— BEGIN —
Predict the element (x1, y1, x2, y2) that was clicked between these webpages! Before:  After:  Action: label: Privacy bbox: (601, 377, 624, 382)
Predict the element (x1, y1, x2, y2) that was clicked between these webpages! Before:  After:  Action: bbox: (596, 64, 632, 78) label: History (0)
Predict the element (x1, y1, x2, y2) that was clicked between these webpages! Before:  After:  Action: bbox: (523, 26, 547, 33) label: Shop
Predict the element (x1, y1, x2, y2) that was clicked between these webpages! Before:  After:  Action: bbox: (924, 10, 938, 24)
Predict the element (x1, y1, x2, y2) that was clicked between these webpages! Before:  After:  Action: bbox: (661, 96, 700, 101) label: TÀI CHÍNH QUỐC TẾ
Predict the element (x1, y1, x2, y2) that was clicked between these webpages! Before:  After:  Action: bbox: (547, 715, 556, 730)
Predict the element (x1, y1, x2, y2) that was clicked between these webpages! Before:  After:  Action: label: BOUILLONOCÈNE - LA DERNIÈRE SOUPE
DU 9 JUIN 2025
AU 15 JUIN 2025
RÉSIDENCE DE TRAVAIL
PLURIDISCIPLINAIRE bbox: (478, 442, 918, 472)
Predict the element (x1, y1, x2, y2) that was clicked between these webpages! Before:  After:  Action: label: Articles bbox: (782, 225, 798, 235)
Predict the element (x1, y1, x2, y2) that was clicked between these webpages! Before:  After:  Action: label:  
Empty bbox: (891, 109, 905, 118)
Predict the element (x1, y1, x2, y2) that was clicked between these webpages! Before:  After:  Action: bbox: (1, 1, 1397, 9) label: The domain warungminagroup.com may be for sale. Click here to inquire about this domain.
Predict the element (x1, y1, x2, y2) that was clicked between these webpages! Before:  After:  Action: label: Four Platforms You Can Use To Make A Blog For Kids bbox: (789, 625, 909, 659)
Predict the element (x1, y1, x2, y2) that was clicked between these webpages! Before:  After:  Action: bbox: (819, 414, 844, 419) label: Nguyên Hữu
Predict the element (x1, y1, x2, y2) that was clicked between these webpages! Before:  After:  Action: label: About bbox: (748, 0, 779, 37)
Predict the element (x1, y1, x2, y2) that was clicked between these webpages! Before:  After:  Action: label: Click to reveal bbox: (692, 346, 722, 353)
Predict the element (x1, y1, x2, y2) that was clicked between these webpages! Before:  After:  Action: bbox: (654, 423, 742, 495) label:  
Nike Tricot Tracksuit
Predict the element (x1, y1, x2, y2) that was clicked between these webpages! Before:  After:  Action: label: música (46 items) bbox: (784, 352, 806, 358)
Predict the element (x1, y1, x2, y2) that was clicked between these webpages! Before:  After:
— END —
> [AIM OF THE EXERCISE]: Rewrite every line of the items above as a Markdown table with two columns, "Row" for the row number and "Line" for the line itself. Omit any blank lines.

> [SOLUTION]:
| Row | Line |
|---|---|
| 1 | Predict the element (x1, y1, x2, y2) that was clicked between these webpages! Before:  After:  Action: label: Privacy bbox: (601, 377, 624, 382) |
| 2 | Predict the element (x1, y1, x2, y2) that was clicked between these webpages! Before:  After:  Action: bbox: (596, 64, 632, 78) label: History (0) |
| 3 | Predict the element (x1, y1, x2, y2) that was clicked between these webpages! Before:  After:  Action: bbox: (523, 26, 547, 33) label: Shop |
| 4 | Predict the element (x1, y1, x2, y2) that was clicked between these webpages! Before:  After:  Action: bbox: (924, 10, 938, 24) |
| 5 | Predict the element (x1, y1, x2, y2) that was clicked between these webpages! Before:  After:  Action: bbox: (661, 96, 700, 101) label: TÀI CHÍNH QUỐC TẾ |
| 6 | Predict the element (x1, y1, x2, y2) that was clicked between these webpages! Before:  After:  Action: bbox: (547, 715, 556, 730) |
| 7 | Predict the element (x1, y1, x2, y2) that was clicked between these webpages! Before:  After:  Action: label: BOUILLONOCÈNE - LA DERNIÈRE SOUPE |
| 8 | DU 9 JUIN 2025 |
| 9 | AU 15 JUIN 2025 |
| 10 | RÉSIDENCE DE TRAVAIL |
| 11 | PLURIDISCIPLINAIRE bbox: (478, 442, 918, 472) |
| 12 | Predict the element (x1, y1, x2, y2) that was clicked between these webpages! Before:  After:  Action: label: Articles bbox: (782, 225, 798, 235) |
| 13 | Predict the element (x1, y1, x2, y2) that was clicked between these webpages! Before:  After:  Action: label:   |
| 14 | Empty bbox: (891, 109, 905, 118) |
| 15 | Predict the element (x1, y1, x2, y2) that was clicked between these webpages! Before:  After:  Action: bbox: (1, 1, 1397, 9) label: The domain warungminagroup.com may be for sale. Click here to inquire about this domain. |
| 16 | Predict the element (x1, y1, x2, y2) that was clicked between these webpages! Before:  After:  Action: label: Four Platforms You Can Use To Make A Blog For Kids bbox: (789, 625, 909, 659) |
| 17 | Predict the element (x1, y1, x2, y2) that was clicked between these webpages! Before:  After:  Action: bbox: (819, 414, 844, 419) label: Nguyên Hữu |
| 18 | Predict the element (x1, y1, x2, y2) that was clicked between these webpages! Before:  After:  Action: label: About bbox: (748, 0, 779, 37) |
| 19 | Predict the element (x1, y1, x2, y2) that was clicked between these webpages! Before:  After:  Action: label: Click to reveal bbox: (692, 346, 722, 353) |
| 20 | Predict the element (x1, y1, x2, y2) that was clicked between these webpages! Before:  After:  Action: bbox: (654, 423, 742, 495) label:   |
| 21 | Nike Tricot Tracksuit |
| 22 | Predict the element (x1, y1, x2, y2) that was clicked between these webpages! Before:  After:  Action: label: música (46 items) bbox: (784, 352, 806, 358) |
| 23 | Predict the element (x1, y1, x2, y2) that was clicked between these webpages! Before:  After: |